YOUR GOAL » Search the data for "entry". Each line containing it is to be copied.

SUPPLIED MATERIAL »
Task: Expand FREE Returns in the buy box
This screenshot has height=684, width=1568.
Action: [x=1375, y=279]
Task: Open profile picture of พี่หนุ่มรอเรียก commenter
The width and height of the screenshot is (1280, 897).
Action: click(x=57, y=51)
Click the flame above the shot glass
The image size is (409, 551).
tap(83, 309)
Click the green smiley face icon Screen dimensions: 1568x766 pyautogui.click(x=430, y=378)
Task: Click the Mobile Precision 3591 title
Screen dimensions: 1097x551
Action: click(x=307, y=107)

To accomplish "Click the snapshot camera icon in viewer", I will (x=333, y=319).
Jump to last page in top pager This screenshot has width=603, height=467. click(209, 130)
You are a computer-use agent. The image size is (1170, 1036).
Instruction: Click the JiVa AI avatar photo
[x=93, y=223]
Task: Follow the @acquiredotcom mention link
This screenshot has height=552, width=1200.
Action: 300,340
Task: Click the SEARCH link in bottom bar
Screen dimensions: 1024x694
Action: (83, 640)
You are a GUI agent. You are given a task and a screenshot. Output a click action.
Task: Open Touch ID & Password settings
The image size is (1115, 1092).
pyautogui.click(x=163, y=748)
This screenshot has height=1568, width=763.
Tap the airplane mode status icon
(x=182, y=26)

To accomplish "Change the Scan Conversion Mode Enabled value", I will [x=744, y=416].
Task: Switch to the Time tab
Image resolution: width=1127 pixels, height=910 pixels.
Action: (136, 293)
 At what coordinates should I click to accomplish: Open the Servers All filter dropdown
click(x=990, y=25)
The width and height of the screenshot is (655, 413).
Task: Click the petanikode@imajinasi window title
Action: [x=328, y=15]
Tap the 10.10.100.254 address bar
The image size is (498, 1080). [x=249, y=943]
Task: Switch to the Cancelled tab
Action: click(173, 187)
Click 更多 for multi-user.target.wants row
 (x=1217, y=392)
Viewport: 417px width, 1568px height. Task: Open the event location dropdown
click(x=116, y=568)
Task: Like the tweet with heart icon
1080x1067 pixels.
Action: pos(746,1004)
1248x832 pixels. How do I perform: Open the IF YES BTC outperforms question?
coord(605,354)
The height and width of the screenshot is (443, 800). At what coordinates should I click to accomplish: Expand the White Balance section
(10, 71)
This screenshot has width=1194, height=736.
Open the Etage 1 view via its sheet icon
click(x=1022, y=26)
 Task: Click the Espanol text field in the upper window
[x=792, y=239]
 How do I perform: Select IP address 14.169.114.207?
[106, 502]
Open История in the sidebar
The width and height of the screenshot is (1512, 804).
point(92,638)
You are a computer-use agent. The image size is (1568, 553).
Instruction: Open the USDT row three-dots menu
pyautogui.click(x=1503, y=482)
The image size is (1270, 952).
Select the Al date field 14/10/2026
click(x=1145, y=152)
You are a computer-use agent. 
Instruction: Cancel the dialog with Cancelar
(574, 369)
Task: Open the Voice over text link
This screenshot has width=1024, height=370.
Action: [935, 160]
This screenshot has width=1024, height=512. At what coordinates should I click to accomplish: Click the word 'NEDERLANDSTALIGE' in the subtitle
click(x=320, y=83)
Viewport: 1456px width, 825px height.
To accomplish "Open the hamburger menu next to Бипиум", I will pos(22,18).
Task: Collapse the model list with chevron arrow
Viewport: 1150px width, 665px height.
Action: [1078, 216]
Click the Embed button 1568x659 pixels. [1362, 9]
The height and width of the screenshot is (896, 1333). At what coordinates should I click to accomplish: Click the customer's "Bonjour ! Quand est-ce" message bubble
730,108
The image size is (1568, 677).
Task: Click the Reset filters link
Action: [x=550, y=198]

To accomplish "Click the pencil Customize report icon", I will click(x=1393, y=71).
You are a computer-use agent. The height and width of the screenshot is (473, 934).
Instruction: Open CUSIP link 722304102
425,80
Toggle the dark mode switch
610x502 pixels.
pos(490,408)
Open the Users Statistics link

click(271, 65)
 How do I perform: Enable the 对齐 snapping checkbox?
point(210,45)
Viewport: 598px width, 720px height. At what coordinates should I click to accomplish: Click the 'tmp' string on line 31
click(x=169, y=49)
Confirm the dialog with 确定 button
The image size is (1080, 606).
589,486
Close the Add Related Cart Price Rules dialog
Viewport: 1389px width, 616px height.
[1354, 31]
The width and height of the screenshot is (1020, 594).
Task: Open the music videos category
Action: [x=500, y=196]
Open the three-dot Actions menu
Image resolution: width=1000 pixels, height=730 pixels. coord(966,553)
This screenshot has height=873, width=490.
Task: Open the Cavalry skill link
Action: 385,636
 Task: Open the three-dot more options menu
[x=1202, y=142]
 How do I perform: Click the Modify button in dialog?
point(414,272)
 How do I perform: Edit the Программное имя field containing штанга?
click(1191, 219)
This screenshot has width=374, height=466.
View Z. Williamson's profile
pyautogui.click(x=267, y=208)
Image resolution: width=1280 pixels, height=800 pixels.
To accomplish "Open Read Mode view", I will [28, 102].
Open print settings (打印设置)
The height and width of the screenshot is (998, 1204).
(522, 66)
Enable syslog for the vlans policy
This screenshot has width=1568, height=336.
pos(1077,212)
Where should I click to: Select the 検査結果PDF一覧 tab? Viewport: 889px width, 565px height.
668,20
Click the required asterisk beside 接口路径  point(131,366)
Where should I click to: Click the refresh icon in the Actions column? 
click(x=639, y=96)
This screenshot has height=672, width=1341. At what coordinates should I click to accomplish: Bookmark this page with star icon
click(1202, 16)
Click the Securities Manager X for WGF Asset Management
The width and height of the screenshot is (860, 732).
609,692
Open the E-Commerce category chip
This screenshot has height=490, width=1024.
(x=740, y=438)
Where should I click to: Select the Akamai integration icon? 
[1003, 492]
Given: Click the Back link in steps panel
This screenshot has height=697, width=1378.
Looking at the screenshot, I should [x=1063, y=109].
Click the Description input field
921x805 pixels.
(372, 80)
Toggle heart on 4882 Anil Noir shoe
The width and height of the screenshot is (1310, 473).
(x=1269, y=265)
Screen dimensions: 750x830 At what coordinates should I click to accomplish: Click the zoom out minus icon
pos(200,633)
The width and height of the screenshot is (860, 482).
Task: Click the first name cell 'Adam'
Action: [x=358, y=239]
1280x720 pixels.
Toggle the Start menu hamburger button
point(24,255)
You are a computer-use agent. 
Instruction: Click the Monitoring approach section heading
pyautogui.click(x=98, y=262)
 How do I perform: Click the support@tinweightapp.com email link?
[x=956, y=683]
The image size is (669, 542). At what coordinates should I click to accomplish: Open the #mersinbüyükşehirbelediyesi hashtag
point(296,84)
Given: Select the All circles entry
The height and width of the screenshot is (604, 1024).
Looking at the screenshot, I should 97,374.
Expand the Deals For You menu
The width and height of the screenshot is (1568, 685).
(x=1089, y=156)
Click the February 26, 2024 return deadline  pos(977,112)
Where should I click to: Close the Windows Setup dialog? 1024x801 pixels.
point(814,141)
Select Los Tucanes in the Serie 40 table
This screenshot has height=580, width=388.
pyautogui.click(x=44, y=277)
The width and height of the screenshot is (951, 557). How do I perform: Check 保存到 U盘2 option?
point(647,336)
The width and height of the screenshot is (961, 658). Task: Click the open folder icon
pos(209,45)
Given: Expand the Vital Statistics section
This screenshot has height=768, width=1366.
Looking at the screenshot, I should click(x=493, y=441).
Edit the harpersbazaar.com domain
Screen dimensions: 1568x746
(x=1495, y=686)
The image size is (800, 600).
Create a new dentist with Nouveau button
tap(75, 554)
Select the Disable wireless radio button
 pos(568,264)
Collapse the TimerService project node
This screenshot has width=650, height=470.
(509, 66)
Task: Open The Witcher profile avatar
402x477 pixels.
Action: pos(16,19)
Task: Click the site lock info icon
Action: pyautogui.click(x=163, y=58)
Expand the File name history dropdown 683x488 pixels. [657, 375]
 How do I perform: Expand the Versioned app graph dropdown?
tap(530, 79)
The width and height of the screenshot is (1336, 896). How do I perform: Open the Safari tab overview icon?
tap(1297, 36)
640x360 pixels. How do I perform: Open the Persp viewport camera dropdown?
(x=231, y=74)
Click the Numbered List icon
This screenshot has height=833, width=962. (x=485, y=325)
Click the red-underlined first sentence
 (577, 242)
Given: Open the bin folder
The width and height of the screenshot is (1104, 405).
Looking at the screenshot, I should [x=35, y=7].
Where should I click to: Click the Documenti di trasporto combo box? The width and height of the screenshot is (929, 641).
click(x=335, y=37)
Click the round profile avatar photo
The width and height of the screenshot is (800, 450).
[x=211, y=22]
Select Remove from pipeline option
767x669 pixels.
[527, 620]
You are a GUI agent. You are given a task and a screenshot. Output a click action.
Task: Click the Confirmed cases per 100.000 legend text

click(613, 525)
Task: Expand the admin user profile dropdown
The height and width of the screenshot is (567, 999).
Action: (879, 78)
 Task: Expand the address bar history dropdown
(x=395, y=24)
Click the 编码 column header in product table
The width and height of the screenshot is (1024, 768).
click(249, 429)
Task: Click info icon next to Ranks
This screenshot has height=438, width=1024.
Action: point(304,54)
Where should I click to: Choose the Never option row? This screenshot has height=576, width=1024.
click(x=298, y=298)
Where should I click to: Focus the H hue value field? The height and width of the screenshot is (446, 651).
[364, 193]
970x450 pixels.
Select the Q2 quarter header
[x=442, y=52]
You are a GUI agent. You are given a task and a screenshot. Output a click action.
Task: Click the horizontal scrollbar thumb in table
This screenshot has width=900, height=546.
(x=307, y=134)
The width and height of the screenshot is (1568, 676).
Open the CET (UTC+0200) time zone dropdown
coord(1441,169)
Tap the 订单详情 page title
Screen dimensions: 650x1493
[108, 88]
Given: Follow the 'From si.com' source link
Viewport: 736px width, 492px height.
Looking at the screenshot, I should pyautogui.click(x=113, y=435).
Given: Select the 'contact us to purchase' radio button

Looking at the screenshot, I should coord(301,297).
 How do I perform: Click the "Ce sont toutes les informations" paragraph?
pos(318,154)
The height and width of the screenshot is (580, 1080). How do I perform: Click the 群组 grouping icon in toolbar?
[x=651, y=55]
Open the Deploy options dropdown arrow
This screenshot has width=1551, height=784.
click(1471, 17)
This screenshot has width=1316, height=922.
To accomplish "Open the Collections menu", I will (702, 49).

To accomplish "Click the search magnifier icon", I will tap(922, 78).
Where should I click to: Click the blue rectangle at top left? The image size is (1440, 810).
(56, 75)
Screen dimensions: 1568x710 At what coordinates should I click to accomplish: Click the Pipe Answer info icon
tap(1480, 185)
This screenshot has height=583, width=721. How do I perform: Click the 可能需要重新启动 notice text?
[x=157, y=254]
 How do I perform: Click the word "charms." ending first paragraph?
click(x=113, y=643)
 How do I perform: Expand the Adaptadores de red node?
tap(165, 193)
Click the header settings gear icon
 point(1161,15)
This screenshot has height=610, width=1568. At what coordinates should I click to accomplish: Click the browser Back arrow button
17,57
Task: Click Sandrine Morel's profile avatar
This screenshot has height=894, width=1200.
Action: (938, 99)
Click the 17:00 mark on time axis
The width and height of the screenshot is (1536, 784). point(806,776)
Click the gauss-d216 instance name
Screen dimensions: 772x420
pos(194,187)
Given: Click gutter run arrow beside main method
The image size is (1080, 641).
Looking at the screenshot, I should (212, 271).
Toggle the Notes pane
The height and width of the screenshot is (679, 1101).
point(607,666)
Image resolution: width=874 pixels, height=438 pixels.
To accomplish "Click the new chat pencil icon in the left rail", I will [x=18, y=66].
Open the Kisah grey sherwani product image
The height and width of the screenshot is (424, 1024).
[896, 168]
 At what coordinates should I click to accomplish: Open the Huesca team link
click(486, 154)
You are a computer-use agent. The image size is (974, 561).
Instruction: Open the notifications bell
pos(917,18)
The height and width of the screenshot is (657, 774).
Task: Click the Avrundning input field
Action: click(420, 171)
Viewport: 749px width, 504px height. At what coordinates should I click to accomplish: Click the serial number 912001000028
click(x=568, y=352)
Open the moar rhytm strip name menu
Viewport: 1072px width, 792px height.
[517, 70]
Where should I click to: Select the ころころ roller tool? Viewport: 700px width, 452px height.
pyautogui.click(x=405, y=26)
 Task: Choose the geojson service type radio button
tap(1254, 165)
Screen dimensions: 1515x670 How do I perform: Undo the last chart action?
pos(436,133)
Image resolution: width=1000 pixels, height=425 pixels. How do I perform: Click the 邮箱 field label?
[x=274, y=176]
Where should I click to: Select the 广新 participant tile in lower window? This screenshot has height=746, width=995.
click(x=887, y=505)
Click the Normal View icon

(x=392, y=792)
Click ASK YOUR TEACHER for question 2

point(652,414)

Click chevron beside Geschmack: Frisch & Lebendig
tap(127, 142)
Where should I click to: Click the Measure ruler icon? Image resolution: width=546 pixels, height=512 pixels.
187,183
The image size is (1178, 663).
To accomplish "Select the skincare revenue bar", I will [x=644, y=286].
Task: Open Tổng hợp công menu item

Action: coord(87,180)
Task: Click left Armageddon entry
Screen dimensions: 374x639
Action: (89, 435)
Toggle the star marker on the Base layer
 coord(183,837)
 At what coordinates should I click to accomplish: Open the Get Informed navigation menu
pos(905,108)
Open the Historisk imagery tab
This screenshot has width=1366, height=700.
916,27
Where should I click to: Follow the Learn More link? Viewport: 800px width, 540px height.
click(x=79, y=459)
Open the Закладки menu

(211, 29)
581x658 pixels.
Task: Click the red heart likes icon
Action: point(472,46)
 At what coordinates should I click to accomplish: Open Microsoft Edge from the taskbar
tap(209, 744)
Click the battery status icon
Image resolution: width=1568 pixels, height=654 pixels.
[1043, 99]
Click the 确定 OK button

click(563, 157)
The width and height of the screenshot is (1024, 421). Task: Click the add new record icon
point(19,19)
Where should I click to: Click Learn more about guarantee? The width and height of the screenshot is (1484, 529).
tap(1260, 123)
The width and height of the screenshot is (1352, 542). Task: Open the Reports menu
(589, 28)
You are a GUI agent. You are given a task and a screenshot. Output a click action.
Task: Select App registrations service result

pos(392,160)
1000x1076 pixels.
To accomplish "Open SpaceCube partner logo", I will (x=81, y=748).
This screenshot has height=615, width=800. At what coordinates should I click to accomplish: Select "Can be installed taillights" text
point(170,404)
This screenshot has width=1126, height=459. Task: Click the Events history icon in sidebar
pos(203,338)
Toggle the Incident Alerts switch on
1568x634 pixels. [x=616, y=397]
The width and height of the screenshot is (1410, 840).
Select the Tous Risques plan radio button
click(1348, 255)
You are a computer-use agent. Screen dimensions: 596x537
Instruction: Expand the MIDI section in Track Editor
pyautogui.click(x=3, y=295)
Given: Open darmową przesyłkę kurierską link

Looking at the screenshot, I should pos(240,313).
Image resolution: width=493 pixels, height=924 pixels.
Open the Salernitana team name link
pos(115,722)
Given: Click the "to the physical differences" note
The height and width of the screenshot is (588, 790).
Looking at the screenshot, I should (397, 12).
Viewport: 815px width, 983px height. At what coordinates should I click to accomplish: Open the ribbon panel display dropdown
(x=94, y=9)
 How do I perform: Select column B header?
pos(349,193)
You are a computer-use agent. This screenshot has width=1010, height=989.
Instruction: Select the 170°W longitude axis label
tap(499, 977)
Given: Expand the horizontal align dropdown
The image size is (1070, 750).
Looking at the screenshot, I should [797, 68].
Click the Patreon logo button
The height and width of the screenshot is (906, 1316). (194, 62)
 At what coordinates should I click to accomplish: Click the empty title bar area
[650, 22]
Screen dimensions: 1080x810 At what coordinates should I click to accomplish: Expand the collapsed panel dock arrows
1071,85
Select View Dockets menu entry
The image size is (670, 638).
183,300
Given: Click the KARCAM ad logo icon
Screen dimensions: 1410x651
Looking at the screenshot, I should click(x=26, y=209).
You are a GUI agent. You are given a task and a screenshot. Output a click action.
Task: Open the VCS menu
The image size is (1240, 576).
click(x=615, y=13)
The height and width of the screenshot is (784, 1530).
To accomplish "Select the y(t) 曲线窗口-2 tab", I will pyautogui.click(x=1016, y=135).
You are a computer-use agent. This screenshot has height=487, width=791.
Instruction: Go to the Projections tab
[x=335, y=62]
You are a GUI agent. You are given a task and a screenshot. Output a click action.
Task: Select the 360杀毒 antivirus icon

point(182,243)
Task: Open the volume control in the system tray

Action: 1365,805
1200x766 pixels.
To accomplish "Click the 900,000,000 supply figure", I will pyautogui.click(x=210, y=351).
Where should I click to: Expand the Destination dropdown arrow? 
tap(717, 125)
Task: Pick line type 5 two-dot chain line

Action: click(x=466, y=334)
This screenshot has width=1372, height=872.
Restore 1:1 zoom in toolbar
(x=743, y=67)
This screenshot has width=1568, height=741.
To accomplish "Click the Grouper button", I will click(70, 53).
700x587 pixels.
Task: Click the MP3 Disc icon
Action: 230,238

ANSWER FOR THIS EXERCISE »
Given: Select the All circles entry
Task: Click left Armageddon entry
Select View Dockets menu entry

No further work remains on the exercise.